Its water levels hit an alarming record low in 2022. Utah’s state legislature took steps to develop emergency mitigation plans, calling for additional conservation, but these were shelved after the winter delivered a record snowpack. Nevertheless, experts warn that the need for political action is still critical. Without taking drastic and immediate measures, Great Salt Lake’s unique ecosystem is in grave danger. 

For Maria Archibald, the lands and water programs coordinator with the Utah chapter of Sierra Club, this is a crucial moment for the region. The global climate crisis is driving unprecedented cycles of extreme precipitation, drought, and wildfires in the western United States, she says, but the ability to save Great Salt Lake is still in human hands.

**Things to do**.
1) Condense the paragraph of the Great Salt Lake passage that begins "For Maria Archibald" into a short bulleted list that keeps its main facts.
2) Resume the Great Salt Lake passage after its final sentence.
The lines have nothing to do with the Great Salt Lake passage.

**Given material**.
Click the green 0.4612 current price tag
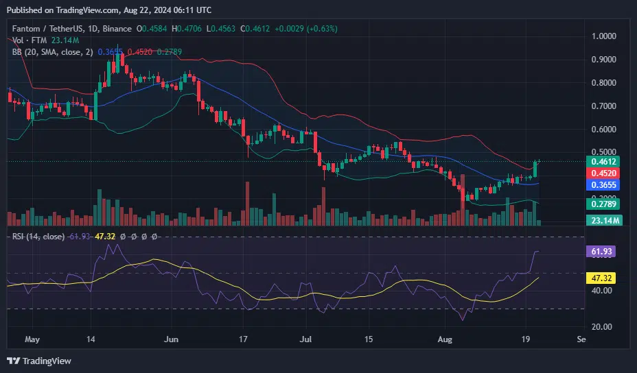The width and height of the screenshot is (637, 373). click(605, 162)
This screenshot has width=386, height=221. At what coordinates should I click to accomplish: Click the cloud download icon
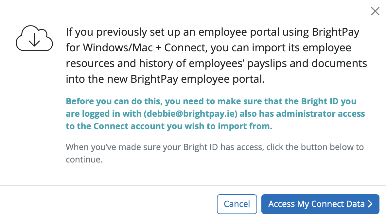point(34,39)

**Answers for the tasks**.
1)
- Maria Archibald is the lands and water programs coordinator with the Utah chapter of Sierra Club.
- She sees this as a crucial moment for the region.
- She says the global climate crisis is driving unprecedented cycles of extreme precipitation, drought, and wildfires in the western United States.
- She says saving Great Salt Lake is still in human hands.

2)
Sign at Great Salt Lake warning boaters of low water levels
A sign is posted near boat docks that sit on dry cracked land at the Great Salt Lake’s Antelope Island Marina in August 2021. Justin Sullivan / Getty Images

Understanding localized impacts of climate change is complicated, but Archibald says the lake’s desiccation “is an issue that’s within our control.” She points to a recent report by the Great Salt Lake Strike Team, which is made up of researchers from the University of Utah and Utah State University. It estimates human water usage is responsible for more than two-thirds of the lake’s decline. 

The report found the minimum water level for the lake to be healthy is an elevation of 4,198 feet above sea level. In 2022, Great Salt Lake dropped to a record low about ten feet below that. That may not sound like a huge difference, but to get the lake back to a sustainable level will require saving a million acre feet per year—enough water to cover roughly a million football fields a foot deep.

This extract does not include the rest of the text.